• **Directions**
Below are records; work out how many of their lines contain "computer" and give only that number.

(Records from a data collection)

⟨

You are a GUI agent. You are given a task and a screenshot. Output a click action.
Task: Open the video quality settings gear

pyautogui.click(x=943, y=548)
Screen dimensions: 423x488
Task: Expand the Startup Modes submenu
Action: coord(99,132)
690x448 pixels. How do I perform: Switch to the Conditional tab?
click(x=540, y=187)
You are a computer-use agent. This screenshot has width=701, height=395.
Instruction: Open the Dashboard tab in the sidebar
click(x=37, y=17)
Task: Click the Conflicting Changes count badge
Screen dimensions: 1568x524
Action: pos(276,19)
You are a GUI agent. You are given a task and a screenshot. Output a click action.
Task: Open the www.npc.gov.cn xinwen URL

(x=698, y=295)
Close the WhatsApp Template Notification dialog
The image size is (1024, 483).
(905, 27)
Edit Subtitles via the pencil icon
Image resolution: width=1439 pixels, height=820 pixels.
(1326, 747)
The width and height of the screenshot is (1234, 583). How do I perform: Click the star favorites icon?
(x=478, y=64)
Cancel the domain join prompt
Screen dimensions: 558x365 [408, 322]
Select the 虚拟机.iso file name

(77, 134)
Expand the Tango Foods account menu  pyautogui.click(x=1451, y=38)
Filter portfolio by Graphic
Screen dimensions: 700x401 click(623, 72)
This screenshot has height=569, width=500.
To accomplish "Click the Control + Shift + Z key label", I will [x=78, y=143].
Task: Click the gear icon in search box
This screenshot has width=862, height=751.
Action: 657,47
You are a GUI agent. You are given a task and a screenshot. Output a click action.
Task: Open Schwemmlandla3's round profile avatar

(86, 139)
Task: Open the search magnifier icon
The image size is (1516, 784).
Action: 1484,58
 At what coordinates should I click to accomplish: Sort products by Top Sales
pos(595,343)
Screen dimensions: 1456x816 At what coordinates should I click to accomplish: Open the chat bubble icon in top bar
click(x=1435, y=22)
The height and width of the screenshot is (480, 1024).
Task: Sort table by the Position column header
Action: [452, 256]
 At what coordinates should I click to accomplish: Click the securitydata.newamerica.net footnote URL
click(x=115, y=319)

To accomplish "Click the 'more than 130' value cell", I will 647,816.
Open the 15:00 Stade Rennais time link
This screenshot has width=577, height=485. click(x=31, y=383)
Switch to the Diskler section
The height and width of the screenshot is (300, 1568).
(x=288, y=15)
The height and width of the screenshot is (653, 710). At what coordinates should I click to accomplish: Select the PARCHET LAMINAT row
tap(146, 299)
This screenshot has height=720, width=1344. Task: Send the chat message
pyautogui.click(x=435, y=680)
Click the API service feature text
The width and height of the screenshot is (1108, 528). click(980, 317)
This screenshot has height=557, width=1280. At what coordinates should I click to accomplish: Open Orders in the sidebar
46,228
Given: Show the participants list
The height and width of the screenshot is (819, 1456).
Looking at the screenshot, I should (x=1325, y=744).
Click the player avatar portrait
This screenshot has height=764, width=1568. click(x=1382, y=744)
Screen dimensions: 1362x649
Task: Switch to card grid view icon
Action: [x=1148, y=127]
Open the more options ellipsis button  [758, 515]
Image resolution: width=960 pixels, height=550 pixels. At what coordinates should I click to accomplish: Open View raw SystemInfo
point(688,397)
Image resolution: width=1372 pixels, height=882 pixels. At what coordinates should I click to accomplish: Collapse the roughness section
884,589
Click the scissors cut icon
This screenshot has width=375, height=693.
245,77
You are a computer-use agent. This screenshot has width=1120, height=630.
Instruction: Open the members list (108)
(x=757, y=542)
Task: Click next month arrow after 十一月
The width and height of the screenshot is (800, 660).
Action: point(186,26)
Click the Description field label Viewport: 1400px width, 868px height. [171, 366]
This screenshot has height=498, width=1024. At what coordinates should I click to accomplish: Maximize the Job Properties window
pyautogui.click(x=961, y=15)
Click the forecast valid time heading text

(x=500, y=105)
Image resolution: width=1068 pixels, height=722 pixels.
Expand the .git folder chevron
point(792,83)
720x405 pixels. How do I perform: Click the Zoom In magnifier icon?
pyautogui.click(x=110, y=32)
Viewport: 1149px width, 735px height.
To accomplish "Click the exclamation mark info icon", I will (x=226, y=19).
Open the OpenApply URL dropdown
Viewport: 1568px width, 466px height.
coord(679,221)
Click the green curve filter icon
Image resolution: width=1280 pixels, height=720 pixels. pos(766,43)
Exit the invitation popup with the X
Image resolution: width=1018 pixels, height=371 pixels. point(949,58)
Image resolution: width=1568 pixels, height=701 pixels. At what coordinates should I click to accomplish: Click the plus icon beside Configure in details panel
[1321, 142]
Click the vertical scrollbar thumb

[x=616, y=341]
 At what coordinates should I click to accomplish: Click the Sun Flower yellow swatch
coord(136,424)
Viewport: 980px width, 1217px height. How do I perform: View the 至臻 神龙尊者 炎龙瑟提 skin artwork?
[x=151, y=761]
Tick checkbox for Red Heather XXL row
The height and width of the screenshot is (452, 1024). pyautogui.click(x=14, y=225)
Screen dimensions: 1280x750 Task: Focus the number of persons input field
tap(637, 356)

⟩

• **Task response**
2